We will use a simple feature branching model:

*   **`main` branch:** This is our stable branch. Code here should always be production-ready (or assignment-ready). Direct commits to `main` are disallowed, similarily to force pushes.
*   **Feature Branches:** For every new feature, bug fix, or distinct task, create a new branch off of `main`.
    *   **Naming Convention:** Use descriptive names like `feature/add-new-viz`, `bugfix/fix-auth-error`, or `task/explore-dataset-x`.
    *   **Who Creates:** Any team member starting a new task creates a new branch.
    *   **When to Merge:** Merge back to `main` only after the work is complete, reviewed, and approved via a Pull Request. We will each review the submitted code to help alieviate any issues.

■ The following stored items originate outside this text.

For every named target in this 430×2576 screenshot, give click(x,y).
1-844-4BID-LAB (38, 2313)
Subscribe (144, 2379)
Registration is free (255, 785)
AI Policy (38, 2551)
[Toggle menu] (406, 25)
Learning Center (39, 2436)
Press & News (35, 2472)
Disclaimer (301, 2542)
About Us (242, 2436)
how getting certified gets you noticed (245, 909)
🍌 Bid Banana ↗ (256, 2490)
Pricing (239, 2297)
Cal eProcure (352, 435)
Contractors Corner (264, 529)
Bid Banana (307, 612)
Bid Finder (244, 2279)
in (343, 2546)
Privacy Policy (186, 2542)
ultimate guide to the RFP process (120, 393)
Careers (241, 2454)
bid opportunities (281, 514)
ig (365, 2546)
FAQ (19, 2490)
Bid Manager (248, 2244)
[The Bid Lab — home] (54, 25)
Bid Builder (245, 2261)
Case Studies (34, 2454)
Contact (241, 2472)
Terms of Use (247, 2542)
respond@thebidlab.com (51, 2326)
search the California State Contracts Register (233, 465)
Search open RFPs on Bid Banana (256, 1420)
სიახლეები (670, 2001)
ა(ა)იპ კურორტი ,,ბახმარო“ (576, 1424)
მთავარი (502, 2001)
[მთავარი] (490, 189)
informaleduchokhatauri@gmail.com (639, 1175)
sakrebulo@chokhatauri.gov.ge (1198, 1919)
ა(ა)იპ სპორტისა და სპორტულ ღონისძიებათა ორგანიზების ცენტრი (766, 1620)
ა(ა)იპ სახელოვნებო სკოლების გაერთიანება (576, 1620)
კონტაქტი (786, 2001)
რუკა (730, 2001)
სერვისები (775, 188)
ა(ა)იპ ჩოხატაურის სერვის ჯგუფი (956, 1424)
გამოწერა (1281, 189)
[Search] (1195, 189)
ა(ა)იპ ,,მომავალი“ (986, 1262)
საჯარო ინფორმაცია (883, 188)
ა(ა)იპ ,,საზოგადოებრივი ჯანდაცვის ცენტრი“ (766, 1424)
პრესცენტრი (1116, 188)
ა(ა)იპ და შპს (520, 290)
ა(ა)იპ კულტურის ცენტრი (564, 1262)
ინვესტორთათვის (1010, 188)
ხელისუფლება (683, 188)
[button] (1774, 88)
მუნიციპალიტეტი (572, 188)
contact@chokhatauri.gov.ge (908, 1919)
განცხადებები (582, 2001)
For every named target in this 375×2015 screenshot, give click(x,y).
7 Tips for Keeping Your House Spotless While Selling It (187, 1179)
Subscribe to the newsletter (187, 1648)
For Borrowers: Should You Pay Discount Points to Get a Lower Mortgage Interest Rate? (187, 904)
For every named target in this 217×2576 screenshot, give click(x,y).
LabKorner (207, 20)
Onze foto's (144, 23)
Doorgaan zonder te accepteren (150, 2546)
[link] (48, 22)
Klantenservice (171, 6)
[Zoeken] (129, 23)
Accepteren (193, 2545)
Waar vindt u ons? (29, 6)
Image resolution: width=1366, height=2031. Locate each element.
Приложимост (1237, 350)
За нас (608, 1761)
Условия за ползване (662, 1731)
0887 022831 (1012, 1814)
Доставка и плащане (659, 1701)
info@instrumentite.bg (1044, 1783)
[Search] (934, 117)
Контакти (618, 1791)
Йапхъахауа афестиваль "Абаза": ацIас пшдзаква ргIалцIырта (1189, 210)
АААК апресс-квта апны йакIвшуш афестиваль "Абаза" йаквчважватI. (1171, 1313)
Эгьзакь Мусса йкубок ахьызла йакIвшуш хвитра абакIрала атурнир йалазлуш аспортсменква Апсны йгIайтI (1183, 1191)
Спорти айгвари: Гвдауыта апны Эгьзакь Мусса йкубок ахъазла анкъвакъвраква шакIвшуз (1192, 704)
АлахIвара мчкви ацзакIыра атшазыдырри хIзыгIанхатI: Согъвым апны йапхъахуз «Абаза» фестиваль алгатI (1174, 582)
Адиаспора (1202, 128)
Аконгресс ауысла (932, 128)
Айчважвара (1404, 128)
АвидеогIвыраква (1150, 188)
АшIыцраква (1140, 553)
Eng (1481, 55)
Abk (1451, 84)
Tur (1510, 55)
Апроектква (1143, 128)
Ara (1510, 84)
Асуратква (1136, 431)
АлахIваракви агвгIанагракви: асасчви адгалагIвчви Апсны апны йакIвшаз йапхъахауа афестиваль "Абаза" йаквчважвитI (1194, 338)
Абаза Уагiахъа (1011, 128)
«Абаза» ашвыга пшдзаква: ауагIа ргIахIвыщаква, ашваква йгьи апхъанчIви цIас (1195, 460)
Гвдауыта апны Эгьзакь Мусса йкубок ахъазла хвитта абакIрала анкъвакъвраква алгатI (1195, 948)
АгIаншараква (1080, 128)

## Colab ↔ BigQuery Quickstart

Here's a quick guide to connect Colab to BigQuery:

1.  **Authenticate:** Run this code to authenticate your Colab session with Google Cloud:

In [8]:
    #from google.cloud import bigquery
    #client = bigquery.Client(project="<YOUR_PROJECT_ID>")
    #sql = "SELECT * FROM `<YOUR_PROJECT_ID>.<YOUR_DATASET>.<YOUR_TABLE>` LIMIT 100" # Example query
    #df = client.query(sql).result().to_dataframe()
    #print("Rows returned:", len(df))


---
## Submission Checklist (to your team repo + Brightspace link)

- [ ] All **Reflection** sections completed (A1–A3, B1–B3, C1–C3, Capstone).
- [ ] Any code snippets pasted are **validated** and include a 1‑line explanation.
- [ ] Notebook runs top‑to‑bottom without errors (where code cells exist).
- [ ] Commit message: `week2.1-prompt-practice` and open a PR for review.
- [ ] Add this notebook path to your repo **README.md** under Week 2.1.